Everly’s Angels Foundation is a 501 (c) (3) non-profit charity striving to provide encouragement and support to special needs families, parents who receive a devastating prenatal diagnosis and families who have experienced the tragedy that is child loss. It is the foundations desire to encourage others to live with intention and purpose, despite a diagnosis, ailment or circumstance, and to make the most of every day.



It is my personal hope, desire and mission that

Everly’s Angels Foundation seeks to carry on the

 legacy left by my daughter.





 Everly Marie Hopkins (2.20.14 – 1.26.15)













 
  

 

Everly's Angels Foundation, Inc.
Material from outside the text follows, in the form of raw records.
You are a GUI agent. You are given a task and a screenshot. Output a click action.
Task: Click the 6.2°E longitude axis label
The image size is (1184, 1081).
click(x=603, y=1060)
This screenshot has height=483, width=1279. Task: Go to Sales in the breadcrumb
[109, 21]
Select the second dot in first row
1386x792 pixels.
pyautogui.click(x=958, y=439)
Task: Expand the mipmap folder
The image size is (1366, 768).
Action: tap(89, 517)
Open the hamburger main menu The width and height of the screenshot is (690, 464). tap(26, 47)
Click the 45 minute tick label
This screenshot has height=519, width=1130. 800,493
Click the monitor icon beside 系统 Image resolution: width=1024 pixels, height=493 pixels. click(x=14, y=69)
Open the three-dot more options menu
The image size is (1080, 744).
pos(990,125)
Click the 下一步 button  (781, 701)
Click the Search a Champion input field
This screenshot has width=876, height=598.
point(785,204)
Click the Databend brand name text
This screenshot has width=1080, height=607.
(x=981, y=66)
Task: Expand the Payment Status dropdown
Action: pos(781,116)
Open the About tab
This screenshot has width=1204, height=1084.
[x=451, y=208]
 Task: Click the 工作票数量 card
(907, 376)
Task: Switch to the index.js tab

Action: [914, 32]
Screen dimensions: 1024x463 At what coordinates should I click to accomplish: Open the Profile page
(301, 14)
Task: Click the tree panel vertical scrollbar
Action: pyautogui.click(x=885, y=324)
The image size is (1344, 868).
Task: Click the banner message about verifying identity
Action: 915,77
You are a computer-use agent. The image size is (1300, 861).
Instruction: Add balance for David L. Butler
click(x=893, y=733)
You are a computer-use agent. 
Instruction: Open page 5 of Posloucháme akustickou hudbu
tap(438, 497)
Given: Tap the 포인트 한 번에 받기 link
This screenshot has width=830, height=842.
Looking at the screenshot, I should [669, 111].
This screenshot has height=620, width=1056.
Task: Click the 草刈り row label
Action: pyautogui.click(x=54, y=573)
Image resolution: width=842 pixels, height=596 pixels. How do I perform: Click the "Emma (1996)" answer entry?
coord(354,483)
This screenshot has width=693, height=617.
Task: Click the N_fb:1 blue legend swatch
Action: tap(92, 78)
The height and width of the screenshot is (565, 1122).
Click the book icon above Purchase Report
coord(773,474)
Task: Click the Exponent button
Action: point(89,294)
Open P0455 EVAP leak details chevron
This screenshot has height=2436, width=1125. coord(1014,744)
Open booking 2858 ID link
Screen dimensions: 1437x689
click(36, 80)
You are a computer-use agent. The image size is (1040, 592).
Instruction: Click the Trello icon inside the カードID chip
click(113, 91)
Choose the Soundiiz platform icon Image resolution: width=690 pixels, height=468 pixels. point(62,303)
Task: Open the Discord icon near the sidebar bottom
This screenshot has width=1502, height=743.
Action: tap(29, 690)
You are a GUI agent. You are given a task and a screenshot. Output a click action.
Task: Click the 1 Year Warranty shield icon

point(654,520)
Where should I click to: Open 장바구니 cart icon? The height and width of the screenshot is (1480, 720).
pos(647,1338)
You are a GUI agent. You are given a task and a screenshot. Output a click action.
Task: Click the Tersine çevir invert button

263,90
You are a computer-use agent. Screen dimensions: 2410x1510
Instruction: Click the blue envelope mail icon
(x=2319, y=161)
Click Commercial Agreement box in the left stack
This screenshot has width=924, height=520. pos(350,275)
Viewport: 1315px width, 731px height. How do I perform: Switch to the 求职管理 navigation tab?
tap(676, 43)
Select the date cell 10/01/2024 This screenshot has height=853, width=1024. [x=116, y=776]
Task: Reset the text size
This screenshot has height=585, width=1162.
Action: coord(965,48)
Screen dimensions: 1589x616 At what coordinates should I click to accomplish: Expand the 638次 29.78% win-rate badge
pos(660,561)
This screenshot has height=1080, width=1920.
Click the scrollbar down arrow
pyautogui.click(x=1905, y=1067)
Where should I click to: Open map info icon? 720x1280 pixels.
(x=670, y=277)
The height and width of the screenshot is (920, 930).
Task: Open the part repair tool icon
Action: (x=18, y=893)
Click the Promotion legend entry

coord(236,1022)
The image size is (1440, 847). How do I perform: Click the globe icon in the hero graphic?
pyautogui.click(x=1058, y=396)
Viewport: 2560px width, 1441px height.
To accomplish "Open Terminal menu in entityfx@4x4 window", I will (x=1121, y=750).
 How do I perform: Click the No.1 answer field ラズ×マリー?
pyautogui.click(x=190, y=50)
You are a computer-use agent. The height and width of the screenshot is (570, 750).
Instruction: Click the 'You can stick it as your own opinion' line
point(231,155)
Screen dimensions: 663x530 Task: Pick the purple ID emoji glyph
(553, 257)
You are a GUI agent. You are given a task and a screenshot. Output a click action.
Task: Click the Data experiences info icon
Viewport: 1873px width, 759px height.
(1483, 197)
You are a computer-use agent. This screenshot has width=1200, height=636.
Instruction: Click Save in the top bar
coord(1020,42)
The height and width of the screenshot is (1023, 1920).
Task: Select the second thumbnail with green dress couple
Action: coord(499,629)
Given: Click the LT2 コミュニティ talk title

Part 1

Friday, July 17, 2015







 PART 1

It was soon after Everly’s Celebration of Life in February that the thought of doing something in her memory was placed on my heart.  I didn’t want Everly’s legacy to end with her last breath and I was sure my family didn’t either.  Not knowing the purpose or the name even, a seed was planted that quickly took root.
 
 



Not too long after, I shared with my friend Jen about the ideas that had been formulating.  As is normal for someone grieving, my thoughts were scattered, disjointed.  But several common themes kept recurring as I continued to ponder the possibilities.  I knew that we all wanted her spirit to be kept alive, knew that the culmination of all our experiences with her needed to mean something, knew we wanted to make life better for others walking the same tortuous path.  


  





                                                                                                
After hearing my thoughts, as jumbled as they were at the time, Jen suggested the name Everly’s Angels.  I knew instantly that was IT!  It fit.  It worked.  It said everything I needed it to say.



 There indeed needed to be a team of angels born out of the ashes of our precious baby girl who would continue to teach people about Trisomy 18, who would help our fellow special needs families, who would minister to those parents who receive lethal diagnoses for their babies and to provide comfort for parents who say goodbye to their child. 

And in that moment Everly’s Angels Foundation was born.

From there, it was time to make it happen.

Through a series of God-orchestrated events, we met the right people at the right time who helped us get from point A to point B. 

And, I’m happy to share with you that…

Everly’s Angels Foundation, Inc. is an official 501 (c) (3) federally registered non-profit public.  We were a registered non-profit as of May 8, 2015, three and a half months after she passed.
So thrilled to see this in PRINT and know what Everly's Angels will do in the future to make lives of others better. 

 
 
This was the FINAL step and am so excited that it's a REALITY! 
 
 
 
I think Everly would be proud.

I love how God’s hand has been in our work from the beginning, from introducing me to the people I needed to meet to helping “see” what Everly’s legacy would be on this earth. 

There have been days, and I know there will be more to come, when it’s difficult to see the forest through the trees. 

Not with the foundation, but with grief…missing Everly, trying to move forward and all that comes when you no longer have your child.

Everly’s Angels Foundation has given me a way to redirect our my continued pain, my love for my daughter and a way to use her life touch others.

This is my way of spending time with her.

It’s focused time remembering her life, what we learned from it and just magnifying the very essence of who she was and is. 

Our Everly.

She will always exist to us but now she can continue to live on through those who fulfill her mission here on earth. 

Through Everly’s Angels.
There’s a quote on the back of our Team Everly’s shirts and it reads:

                         Loved you yesterday, love you still

                                  Always have, always will.
 
 

I love it more now than even when I first saw it on her shirt because I see…I know…our work with the foundation is a tangible extension of the deep love I have for her.  The deep love we all have for her.

For what her very life meant.

For the legacy Everly leaves.

For the missions Everly’s Angels will fulfill.